The 2001 Michael Prize was awarded to
Epilepsy Research Group, Institute of Neurology, London, UK
London (United Kingdom)
MRT-Abteilung, Epilepsie-Zentrum Bethel, Bielefeld, Deutschland
The Stiftung Michael (or Michael Foundation) has awarded the Michael Prize 1999/2000 to two scientists who have applied advanced neuroimaging methods to clinical epilepsy research in an outstanding manner. At the same time the "Stiftung Michael" honours the successful work of the Epilepsy research Group, Institute of Neurology, London, inaugurated by John Duncan.
Matthias Koepp MD PhD, Epilepsy Research Group, Institute of Neurology, London; UK
Dr. Med. Friedrich Woermann, MRT – Abteilung, Epilepsie-Zentrum Bethel, Bielefeld, Germany
The Michael Prize was presented at the 24th International Epilepsy Congress in Buenos Aires by the Congress President. The prize money of DM 20,000 was kindly donated by Novartis.

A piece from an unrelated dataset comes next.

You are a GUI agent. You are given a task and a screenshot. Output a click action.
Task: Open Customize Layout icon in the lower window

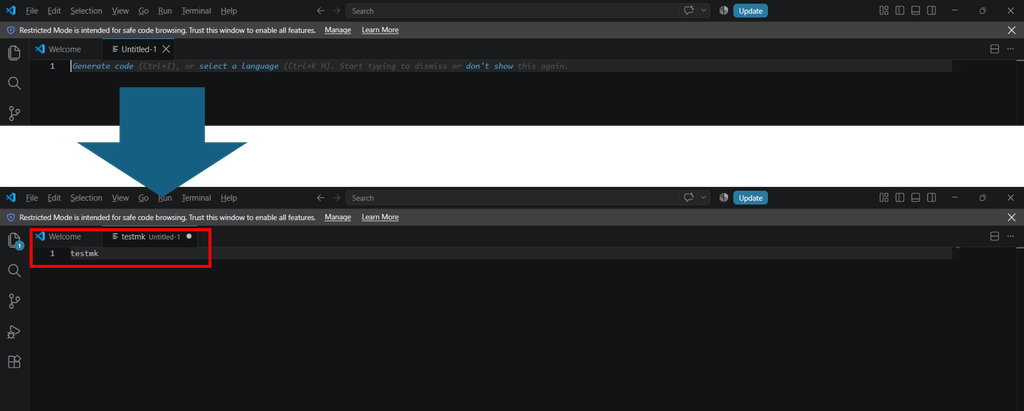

Matthias Koepp submitted four manuscripts to which he significantly contributed focussed on positron emission tomography (PET) in temporal lobe epilepsy and in other epileptogenic structures. The PET method allows for measuring the tissue concentrations of radioactively labelled substances in topographically distinct cerebral structures. Investigations are possible at rest, as well as during functional activation and seizure activity.
The interest lies in the localisation and pharmacokinetics of receptors, particularly opiate receptors (11C-diprenoprhin) and central benzodiazepine receptors (11C-flumazenil). The work presented aims to identify in-vivo abnormalities of neurotransmitters and receptors in localisation-related epilepsies (hippocampal sclerosis, temporal lobe epilepsy with normal MRI, malformations of cortical development and extra-temporal lobe epilepsies with normal MRI).
In particular, both clinically and significantly important are the findings of widespread temporal and extra-temporal receptor abnormalities in patients with quantitatively and qualitatively normal high resolution MRI, as they suggest neurochemical and functional abnormalities in normal appearing morphological structures.
Dr. med. Friedrich Woermann, submitted four manuscripts to which he significantly contributed focussed on magnetic resonance imaging (MRI) and spectroscopy (MRS) in temporal lobe epilepsy and juvenile myoclonic epilepsy. The approach of MRI complemented by techniques measuring metabolism, blood flow and chemistry of neuronal function of the brain, constitutes a great advance in the in-vivo diagnostics of people with epilepsy. Whilst MRI is able to visualise and quantify atrophies, dysplasias and sclerosis, MRS can identify metabolic abnormalities. Using these techniques, changes in the metabolic profile could be identified in temporal lobe epilepsy with normal morphological structure. In the work submitted, the methods of MRI and MRS were scientifically evaluated and their value in clinical diagnosis and research convincingly presented.